Como se viu, foi farta a produção tributária do STF em 2021 e as questões relacionadas à modulação dos efeitos das decisões, centrais na maioria dos julgados, foram algumas vezes definidas a partir de balizas questionáveis.


[1] https://portal.stf.jus.br/textos/verTexto.asp?servico=jurisprudenciaRepercussaoGeral&pagina=listas_rg.

[2] https://www.conjur.com.br/2021-abr-27/opiniao-modulacao-efeitos-juizo-impossibilidade.

[3] https://images.jota.info/wp-content/uploads/2021/10/sei-stf-1683788-despacho.pdf.

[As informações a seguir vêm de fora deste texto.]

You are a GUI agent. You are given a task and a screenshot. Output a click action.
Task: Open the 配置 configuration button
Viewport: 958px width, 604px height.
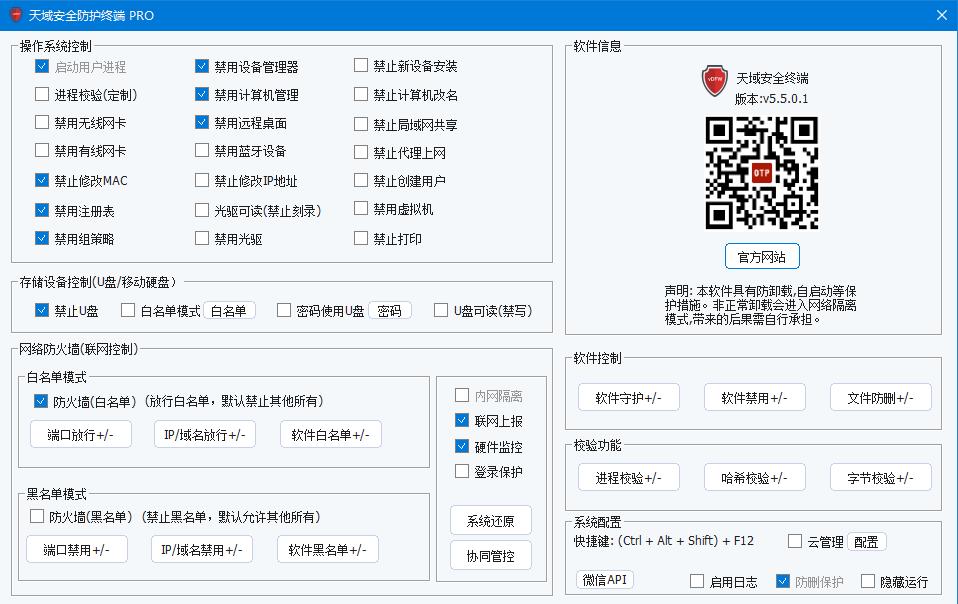(x=865, y=541)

[4] Tese fixada: “Não incide imposto de renda sobre os juros de mora devidos pelo atraso no pagamento de remuneração por exercício de emprego, cargo ou função“.

[5] https://www.conjur.com.br/2017-mar-23/complexidade-guerra-fiscal-icms-exige-saida-organizada
https://www.conjur.com.br/2017-mar-23/complexidade-guerra-fiscal-icms-exige-saida-organizada-ii
https://www.conjur.com.br/2017-fev-01/constitucional-lei-perdoa-creditos-tributarios-autorizacao
AFONSO, José Roberto Rodrigues, FUCK, Luciano Felício; SZELBRACIKOWSKI, Daniel Corrêa. Constitucionalidade das convalidações de incentivos fiscais acordadas entre os estados. Revista Opinião Jurídica, v. 14, n. 18, 2016, Unichristus – Qualis B.2 – 2016: 229/248.